Don’t Trust Big Banks: FinTech Australia Questions Delay on Consumer Friendly Legislation

FinTech Australia, the leading voice for innovative finance in Australia, has published a note asking if one can trust big banks when it comes to consumer friendly regulation. The missive was in response to chatter that big banks are attempting to roll back or delay Comprehensive Credit Reporting – deemed a step forward for more user control of their own data. FinTech Australia is calling on Parliament to pass the legislation without delay. The organization adds that “relying on the big banks could end in disaster.”

The group states:

“FinTech Australia understands that there may already be some attempts by the big banks to delay or roll back the promise made by the ABA (Australian Banking Association). It is concerned this may have been the plan all along, and that the voluntary promise could be just another tactic to prevent a compulsory regime, something the big banks have opposed for some time. It says that the longer the big banks are allowed to delay reform, the more consumers will be forced to accept the status quo of products and services that don’t meet their needs, bad loans, and even worse the kinds of outcomes heard at the Royal Commission.”

CEO of FinTech Australia, Brad Kitschke, qualifies the move by banks as undermining competition and shifting control back to traditional finance. In many parts of the world, like in the UK, there is a push to empower users to have better control over their personal financial information thus enabling them to choose who has access to this data. Of course, this puts traditional banking in a bit of a bind as some of their business has been built on the backs of user data they tend to hoard.

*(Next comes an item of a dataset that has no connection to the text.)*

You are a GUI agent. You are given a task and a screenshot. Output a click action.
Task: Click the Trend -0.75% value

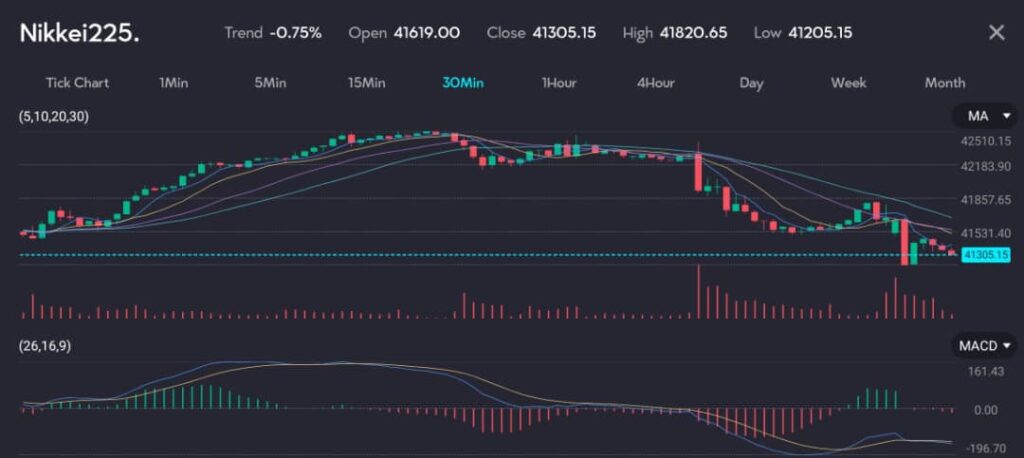tap(295, 33)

”The legislation has been held up for long enough, and the argument that it can be put off even further because we can rely on the big 4 banks to provide it on a voluntary basis is foolish given their track record,” stated Kitschke. “The data about a consumer’s financial information is the consumers, not the banks. Allowing the big banks to control or restrict access is not in the interests of consumers.”

Kitsche said that Fintechs rely on accurate data about a person individual financial needs to develop products and services. Without access to this data, at the discretion of the individual, consumers will continue to be forced to accept the off-the-shelf generic products on offer from the big banks that don’t meet their needs.

“Any further delay or allowing the banks to be in control is only in the interests of the banks. You only need to read the transcripts of the Royal Commission to know that the strategy of trusting the banks to voluntarily act in the best interests of consumers doesn’t have a great track record of success,” said Kitschke said.

FinTech Australia adds that delays in passing the legislation, owing to the concerns of consumer advocates about hardship can be overcome.  It has established its own Consumer and Small Business Advisory Committee to allow concerns from consumer advocates to be better understood and insists that delaying legislation just hurts consumers.

“Delaying the legislation would just hurt consumers and empower and reward the big banks at a time when we should be doing everything we can to increase competitive pressure and scrutiny.  While the concerns of consumer advocates about hardship needed to be worked through a further delay would now hurt consumers and competition. We need to work together to be fair to consumers and promote competition.”

Kitsche says that delaying legislation hurts both consumers and undermines competition and just rewards the big banks.

With what we know from the Royal Commission, there should be a greater sense of urgency to increase competition, not rely on a voluntary promise from the big banks.”  Kitschke explained.